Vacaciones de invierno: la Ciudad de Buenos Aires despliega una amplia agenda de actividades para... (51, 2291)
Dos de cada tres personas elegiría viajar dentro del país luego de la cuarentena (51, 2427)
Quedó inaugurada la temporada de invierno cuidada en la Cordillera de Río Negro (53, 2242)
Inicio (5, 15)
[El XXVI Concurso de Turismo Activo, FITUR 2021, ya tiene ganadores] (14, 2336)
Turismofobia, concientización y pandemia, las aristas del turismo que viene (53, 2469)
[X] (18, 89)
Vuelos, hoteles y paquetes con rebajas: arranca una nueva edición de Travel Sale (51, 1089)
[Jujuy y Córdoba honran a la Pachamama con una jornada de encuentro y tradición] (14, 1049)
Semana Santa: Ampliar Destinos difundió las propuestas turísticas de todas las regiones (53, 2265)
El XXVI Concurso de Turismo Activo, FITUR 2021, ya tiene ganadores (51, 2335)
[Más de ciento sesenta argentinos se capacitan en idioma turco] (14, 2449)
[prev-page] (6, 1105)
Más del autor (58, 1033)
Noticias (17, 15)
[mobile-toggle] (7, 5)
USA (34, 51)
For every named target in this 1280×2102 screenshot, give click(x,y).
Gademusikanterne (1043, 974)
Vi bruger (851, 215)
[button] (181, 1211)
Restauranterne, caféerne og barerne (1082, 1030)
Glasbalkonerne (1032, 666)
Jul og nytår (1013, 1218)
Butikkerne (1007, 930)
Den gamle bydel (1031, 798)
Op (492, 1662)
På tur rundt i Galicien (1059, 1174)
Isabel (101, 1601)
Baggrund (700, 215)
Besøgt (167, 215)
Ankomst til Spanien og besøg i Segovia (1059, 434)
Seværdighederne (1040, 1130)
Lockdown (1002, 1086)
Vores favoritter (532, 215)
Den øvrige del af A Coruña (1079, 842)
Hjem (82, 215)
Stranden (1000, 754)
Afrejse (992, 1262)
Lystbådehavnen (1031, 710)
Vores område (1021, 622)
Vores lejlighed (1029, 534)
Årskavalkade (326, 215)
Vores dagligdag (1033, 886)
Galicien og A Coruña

++++++++++++++++++++

If a line of the records above holds the word "XXVI", show it.

[El XXVI Concurso de Turismo Activo, FITUR 2021, ya tiene ganadores] (14, 2336)
El XXVI Concurso de Turismo Activo, FITUR 2021, ya tiene ganadores (51, 2335)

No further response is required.